The upcoming e-commerce platform can be a move towards bringing in a larger section of rural women into the tech fold. But then, some of them could be first-time users of smartphones. These devices will be their retail window to the outside world. Whatever the case may be, these women have a pulse on rural India. They may collate customer feedback and give real-time updates to the social e-commerce platform. This could change the way products are bought and sold and new business models could emerge from this.   

Along with the rural women, Modi's Independence Day speech also touched upon the farmers. The government has pledged to build warehouses with facilities for farmers at the block level. This may help farmers upgrade their skills to improve the produce. Skill building would require a scientific approach as well as technology. Enablers may be in the form of mobile apps, tablets, green fertilisers, organic farming and smart tractors.
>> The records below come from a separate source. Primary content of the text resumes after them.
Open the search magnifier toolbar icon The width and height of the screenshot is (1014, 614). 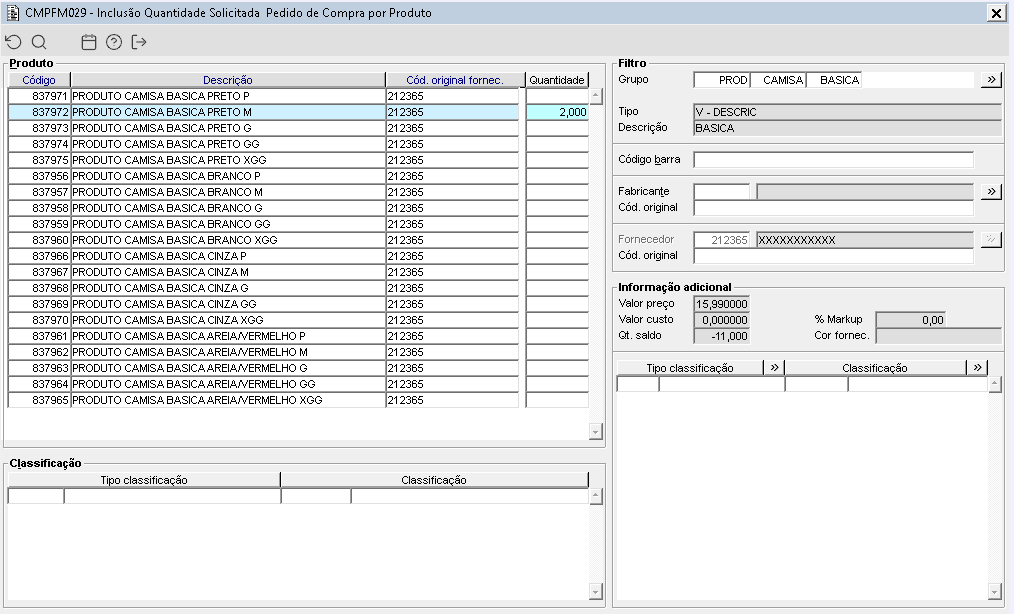click(x=39, y=42)
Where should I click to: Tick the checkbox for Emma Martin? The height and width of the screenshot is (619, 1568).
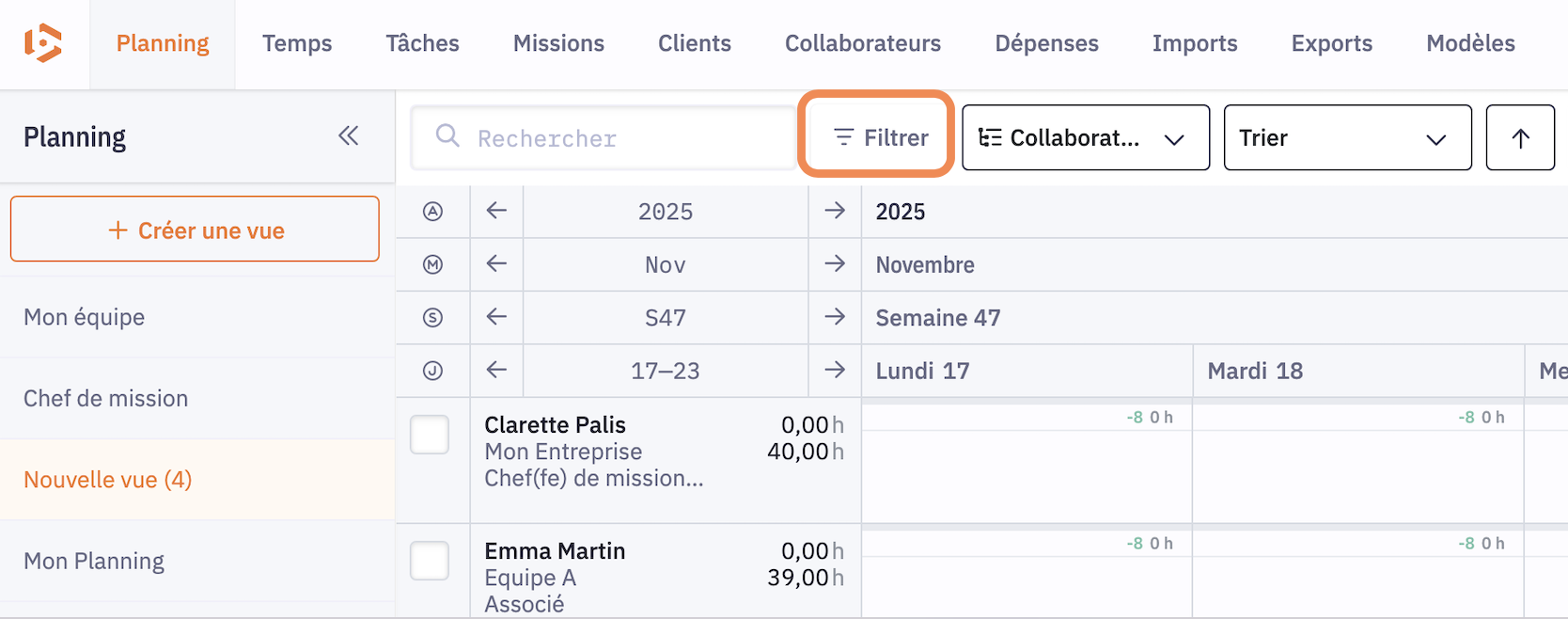430,561
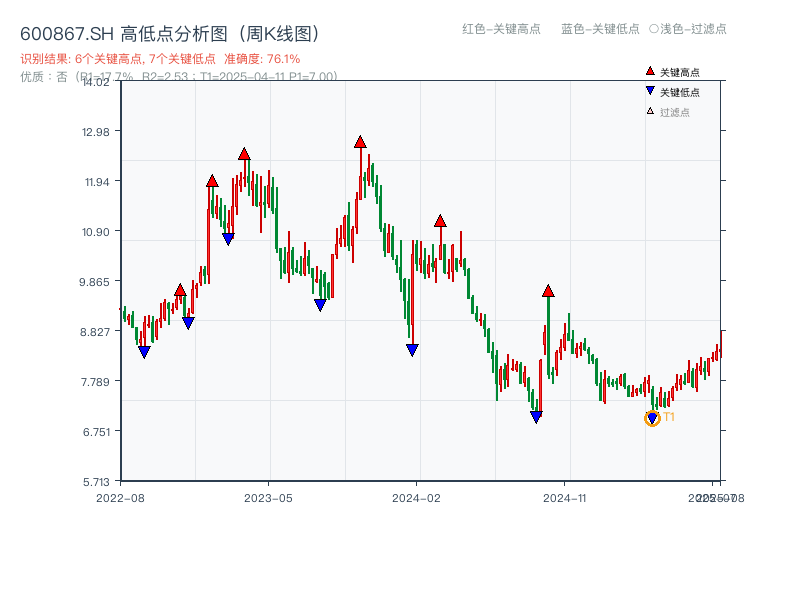Click the 过滤点 hollow triangle legend icon
This screenshot has width=800, height=600.
pyautogui.click(x=650, y=111)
The objective is to develop a nation which is not just about world-class infrastructure, but also moves ahead with the mantra of ‘Minimum government; maximum governance.’ Perhaps here is a new opportunity. Governance could ring in a government-led collaboration with citizens as well as think tanks and companies. This could translate into employment opportunities. Avenues are projected to open up in ‘Gati Shakti.’ This national infrastructure master plan hopes to break silos within the economy, help fulfil the dreams of crores of countrymen and give birth to local entrepreneurs. This scheme has an allocation of over Rs 100 lakh crores and is expected to open out new employment opportunities for lakhs of youth.

These were only some of the announcements made by prime minister Modi in the course of his 90-minute speech. As Modi hoisted the Indian tricolour flag, two Mi-17 1V helicopters from the Indian Air Force (IAF) showered floral petals over the venue.